Segment Start: MATERIAL PROVIDED

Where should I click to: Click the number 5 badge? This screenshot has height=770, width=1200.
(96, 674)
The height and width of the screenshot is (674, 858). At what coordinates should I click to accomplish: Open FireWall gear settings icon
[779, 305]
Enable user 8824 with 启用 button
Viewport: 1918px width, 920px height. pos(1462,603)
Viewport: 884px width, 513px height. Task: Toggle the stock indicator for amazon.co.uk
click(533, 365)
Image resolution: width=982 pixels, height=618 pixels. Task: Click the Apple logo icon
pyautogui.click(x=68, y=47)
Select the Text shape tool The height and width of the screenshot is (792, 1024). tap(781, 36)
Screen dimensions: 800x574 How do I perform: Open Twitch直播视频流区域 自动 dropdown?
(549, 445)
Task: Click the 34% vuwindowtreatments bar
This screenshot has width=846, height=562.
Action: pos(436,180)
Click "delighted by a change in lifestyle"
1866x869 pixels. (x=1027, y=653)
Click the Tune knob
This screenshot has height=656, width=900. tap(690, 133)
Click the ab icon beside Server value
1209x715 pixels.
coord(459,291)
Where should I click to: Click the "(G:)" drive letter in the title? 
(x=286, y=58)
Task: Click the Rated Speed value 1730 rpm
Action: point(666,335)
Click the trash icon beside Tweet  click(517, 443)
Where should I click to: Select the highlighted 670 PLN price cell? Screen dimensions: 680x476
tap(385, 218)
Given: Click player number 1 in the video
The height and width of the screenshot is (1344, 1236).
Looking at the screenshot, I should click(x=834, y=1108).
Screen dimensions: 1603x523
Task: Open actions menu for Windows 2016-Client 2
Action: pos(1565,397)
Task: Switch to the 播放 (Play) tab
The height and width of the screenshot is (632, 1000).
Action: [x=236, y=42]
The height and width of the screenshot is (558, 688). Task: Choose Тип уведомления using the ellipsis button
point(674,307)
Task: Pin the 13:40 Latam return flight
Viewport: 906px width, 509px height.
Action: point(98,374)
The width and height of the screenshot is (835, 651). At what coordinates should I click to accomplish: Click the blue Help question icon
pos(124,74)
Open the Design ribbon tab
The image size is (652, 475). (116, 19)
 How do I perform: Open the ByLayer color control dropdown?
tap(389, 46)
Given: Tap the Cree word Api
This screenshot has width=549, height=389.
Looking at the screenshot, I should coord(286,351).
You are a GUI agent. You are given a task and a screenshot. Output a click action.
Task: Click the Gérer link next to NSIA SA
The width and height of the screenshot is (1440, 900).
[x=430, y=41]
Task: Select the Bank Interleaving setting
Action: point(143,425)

Segment End: MATERIAL PROVIDED

Exactness is what counts here: write out every record again.

Where should I click to: Click the number 5 badge? This screenshot has height=770, width=1200.
(96, 674)
The height and width of the screenshot is (674, 858). At what coordinates should I click to accomplish: Open FireWall gear settings icon
[779, 305]
Enable user 8824 with 启用 button
Viewport: 1918px width, 920px height. pos(1462,603)
Viewport: 884px width, 513px height. Task: Toggle the stock indicator for amazon.co.uk
click(533, 365)
Image resolution: width=982 pixels, height=618 pixels. Task: Click the Apple logo icon
pyautogui.click(x=68, y=47)
Select the Text shape tool The height and width of the screenshot is (792, 1024). tap(781, 36)
Screen dimensions: 800x574 How do I perform: Open Twitch直播视频流区域 自动 dropdown?
(549, 445)
Task: Click the 34% vuwindowtreatments bar
This screenshot has width=846, height=562.
Action: pos(436,180)
Click "delighted by a change in lifestyle"
1866x869 pixels. (x=1027, y=653)
Click the Tune knob
This screenshot has height=656, width=900. tap(690, 133)
Click the ab icon beside Server value
1209x715 pixels.
coord(459,291)
Where should I click to: Click the "(G:)" drive letter in the title? 
(x=286, y=58)
Task: Click the Rated Speed value 1730 rpm
Action: point(666,335)
Click the trash icon beside Tweet  click(517, 443)
Where should I click to: Select the highlighted 670 PLN price cell? Screen dimensions: 680x476
tap(385, 218)
Given: Click player number 1 in the video
The height and width of the screenshot is (1344, 1236).
Looking at the screenshot, I should click(x=834, y=1108).
Screen dimensions: 1603x523
Task: Open actions menu for Windows 2016-Client 2
Action: pos(1565,397)
Task: Switch to the 播放 (Play) tab
The height and width of the screenshot is (632, 1000).
Action: [x=236, y=42]
The height and width of the screenshot is (558, 688). Task: Choose Тип уведомления using the ellipsis button
point(674,307)
Task: Pin the 13:40 Latam return flight
Viewport: 906px width, 509px height.
Action: point(98,374)
The width and height of the screenshot is (835, 651). At what coordinates should I click to accomplish: Click the blue Help question icon
pos(124,74)
Open the Design ribbon tab
The image size is (652, 475). (116, 19)
 How do I perform: Open the ByLayer color control dropdown?
tap(389, 46)
Given: Tap the Cree word Api
This screenshot has width=549, height=389.
Looking at the screenshot, I should coord(286,351).
You are a GUI agent. You are given a task and a screenshot. Output a click action.
Task: Click the Gérer link next to NSIA SA
The width and height of the screenshot is (1440, 900).
[x=430, y=41]
Task: Select the Bank Interleaving setting
Action: point(143,425)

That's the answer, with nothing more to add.